Bug 357988

Summary: Black screen when reconnecting display
Product: [Plasma] kwin Reporter: Bernd Steinhauser <linux>
Component: generalAssignee: KWin default assignee <kwin-bugs-null>
Status: RESOLVED UPSTREAM    
Severity: normal    
Priority: NOR    
Version: 5.5.3   
Target Milestone: ---   
Platform: Exherbo   
OS: Linux   
Latest Commit: Version Fixed In:
Sentry Crash Report:
Attachments: Log output when changing the screen
qdbus-qt5 org.kde.KWin /KWin org.kde.KWin.supportInformation
glxinfo -l

Description Bernd Steinhauser 2016-01-14 16:35:12 UTC
This sounds very similar to bug 353975, but I'm pretty sure, that there are two bugs, one in plasmashell and one in kwin or X11 or driver. bug 356322 could be related as well but is for 4.x

The bug in plasmashell causes one screen to misbehave, there is no desktop background shown, no context menu available etc., but windows can be moved there and are usable.

The bug in kwin behaves different. The screen is completely black, only the mouse pointer is visible if moved there. Windows can be moved there, but will not show up.
Neither `kwin_x11 --replace` nor a restart of plasmashell will fix this. Suspending compositing does not help either.
It will however be fixed when switching to the console (i.e. Ctrl+Alt+F2) and back.
There is no flickering when doing so.

Currently, it happens every time I disconnect and reconnect the screen, but I've also seen a rate of approx. 50% 2 or 3 weeks ago.

Reproducible: Always




The driver is the radeonsi driver. mesa is currently scm, but have seen this with 11.x as well.
Kernel is 4.4, xorg-server is at 1.18.0.

These are the messages I get when disconnecting the screen. Upon reconnection, there are no messages from kwin directly:
QXcbConnection: XCB error: 3 (BadWindow), sequence: 47691, resource id: 12582942, major code: 19 (DeleteProperty), minor code: 0
QXcbConnection: XCB error: 3 (BadWindow), sequence: 47693, resource id: 12582942, major code: 19 (DeleteProperty), minor code: 0
QXcbConnection: XCB error: 3 (BadWindow), sequence: 47694, resource id: 12582942, major code: 18 (ChangeProperty), minor code: 0
QXcbConnection: XCB error: 3 (BadWindow), sequence: 47695, resource id: 12582942, major code: 19 (DeleteProperty), minor code: 0
QXcbConnection: XCB error: 3 (BadWindow), sequence: 47696, resource id: 12582942, major code: 19 (DeleteProperty), minor code: 0
QXcbConnection: XCB error: 3 (BadWindow), sequence: 47697, resource id: 12582942, major code: 19 (DeleteProperty), minor code: 0
QXcbConnection: XCB error: 3 (BadWindow), sequence: 47698, resource id: 12582942, major code: 7 (ReparentWindow), minor code: 0
QXcbConnection: XCB error: 3 (BadWindow), sequence: 47699, resource id: 12582942, major code: 6 (ChangeSaveSet), minor code: 0
QXcbConnection: XCB error: 3 (BadWindow), sequence: 47700, resource id: 12582942, major code: 2 (ChangeWindowAttributes), minor code: 0
QXcbConnection: XCB error: 3 (BadWindow), sequence: 47701, resource id: 12582942, major code: 10 (UnmapWindow), minor code: 0
Comment 1 Thomas Lübking 2016-01-14 16:37:42 UTC
please dump "qdbus org.kde.KWin /KWin supportInformation" before and when this happens and ideally also when "resolving" the situation.

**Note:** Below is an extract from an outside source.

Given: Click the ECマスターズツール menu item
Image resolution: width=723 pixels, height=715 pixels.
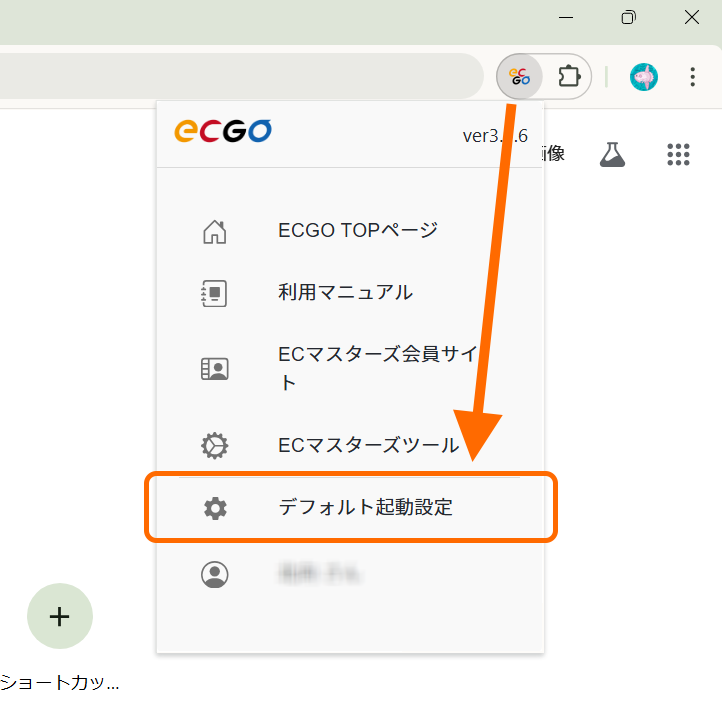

Does restarting the compositor (SHIFT+Alt+F12, twice) "fix" it?
Comment 2 Bernd Steinhauser 2016-01-14 16:38:06 UTC
Created attachment 96637 [details]
Log output when changing the screen
Comment 3 Bernd Steinhauser 2016-01-14 16:38:26 UTC
Created attachment 96638 [details]
qdbus-qt5 org.kde.KWin /KWin org.kde.KWin.supportInformation
Comment 4 Martin Flöser 2016-01-14 16:41:42 UTC
can you please also output glxinfo -l
Comment 5 Bernd Steinhauser 2016-01-14 16:42:01 UTC
(In reply to Thomas Lübking from comment #1)
> please dump "qdbus org.kde.KWin /KWin supportInformation" before and when
> this happens and ideally also when "resolving" the situation.
Wow, you're fast. :D

During the disconnect, the only difference is the removed screen:
-Number of Screens: 2
+Number of Screens: 3

+Name: DisplayPort-0
+Geometry: 1920,0,1920x1200
+Refresh Rate: 59.9502
+
+Screen 2:
+---------

After the reconnect, the output is identical to the one before the disconnect.

> Does restarting the compositor (SHIFT+Alt+F12, twice) "fix" it?
Nope.
Comment 6 Bernd Steinhauser 2016-01-14 16:42:52 UTC
Created attachment 96639 [details]
glxinfo -l
Comment 7 Bernd Steinhauser 2016-01-14 16:43:51 UTC
(In reply to Bernd Steinhauser from comment #5)
> During the disconnect, the only difference is the removed screen:
> -Number of Screens: 2
> +Number of Screens: 3
> 
> +Name: DisplayPort-0
> +Geometry: 1920,0,1920x1200
> +Refresh Rate: 59.9502
> +
> +Screen 2:
> +---------
Meh, diff in the wrong direction …
Comment 8 Thomas Lübking 2016-01-14 17:36:05 UTC
Sum up:
- kwin has a proper idea of the screen geometries
- not even restarting the compositor (complete rebuild of GL context) "fixes" it
- switching framebuffers (VT2 and back) works

Smells a lot like an X11 driver issue (which only paints the cursor into the framebuffer, but not actual X11)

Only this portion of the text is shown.